Medical Device Labeling: EU Regulation MDR 2017/745

So far, three European directives regulated the requirements for the marketing of medical devices in the European Economic Area:

• Council Directive 90/385/EEC for active implantable medical devices
• Council Directive 93/42/EEC for medical products
• Directive 98/79/EC for in vitro diagnostic

The national implementation of these directives is also known in Germany and Austria as the Medizinproduktegesetz (MPG).

Medical devices are devices, objects, substances and software that are used for therapeutic or diagnostic purposes for human beings. They differ in their physical mode of action from drugs (pharmacological, metabolic or immunological mode of action), which in turn are subject to their own regulations.

In order to meet the constantly evolving requirements for medical devices, the European Parliament and the European Council issued the new European Medical Device Regulation EU 2017/745 on April 5, 2017. The directive is also known as the Medical Device Regulation (MDR).
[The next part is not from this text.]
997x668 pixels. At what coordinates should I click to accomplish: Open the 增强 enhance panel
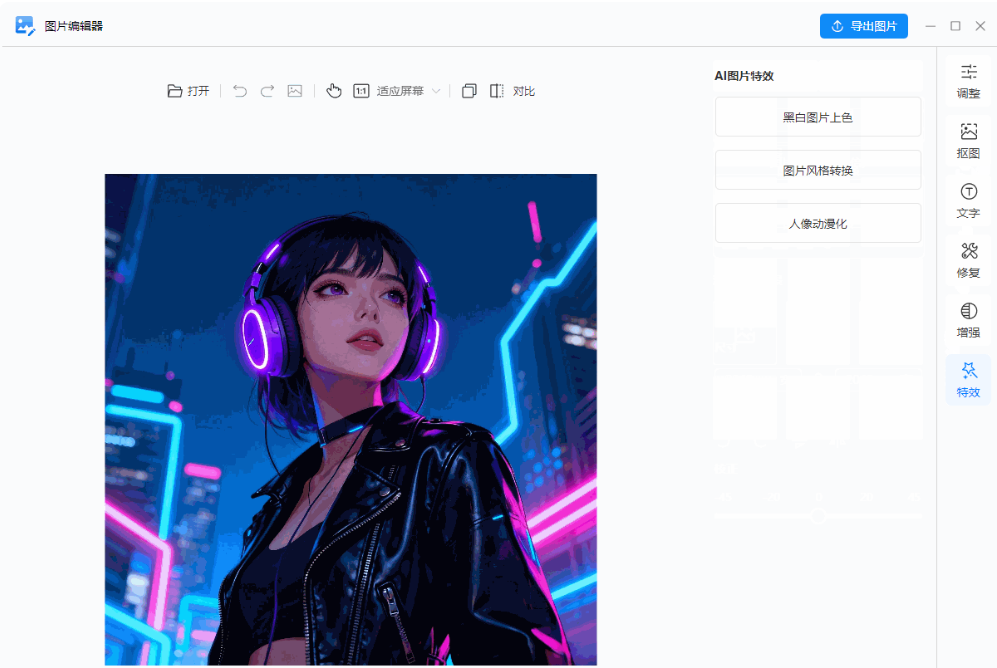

Originally, a three-year transition period applied to the implementation of the new EU Medical Devices Regulation 2017/745. Accordingly, the essential provisions were to be fully implemented by May 26, 2020. Due to the COVID-19 pandemic, the effective date was postponed by one year. Thus, the new effective date was May 26, 2021.

One year later, as of May 26, 2022, the scope of the new MDR was also extended to in vitro diagnostic medical devices. On May 27, 2024, MDD/AIMDD certificates also lost their validity.

The EU Medical Device Regulation imposes several new requirements on medical device manufacturers, primarily the following:

• The scope of application has been expanded to include non-medical devices, such as contact lenses or liposuction devices.
• Every medical device must bear a unique device identifier (UDI).
• Manufacturers must register themselves and their products via the Europe-wide EUDAMED database and submit their data.
• Higher requirements are placed on technical documentation, particularly in connection with the required risk management.
• Clinical trials and evaluations are being tightened, and products will also be monitored after market launch.
• Responsible persons must be designated who possess qualified expertise in medical devices.
• For high-risk medical devices, an additional review procedure for conformity assessment by a panel of experts is provided for (the so-called scrutiny procedure).
• Notified bodies are subject to stricter regulations, which may necessitate a new selection and review process.

The new MDR also includes new requirements for unique product identification numbers. With the Unique Device Identification (UDI), a worldwide system for a uniform product marking for medical devices was introduced. The marking must be applied on the product as well as on all higher packaging levels. It is intended to enable the unique identification and traceability of products, as well as to facilitate safety-relevant measures and combat product counterfeiting.

An UDI consists of three building blocks:

• The Device Identifier (DI), a static code for article identification.
• The Production Identifier (PI), a code that ensures traceability such as a batch number, a serial number or an expiry date.
• The Basic UDI-DI (DI), the model number of the medical device group.

The regulation stipulates that the Device Identifier (DI) and the Production Identifier (PI) must be applied to each product or packaging unit, both in plain text and encrypted in a machine-readable barcode, data matrix code or RFID chip.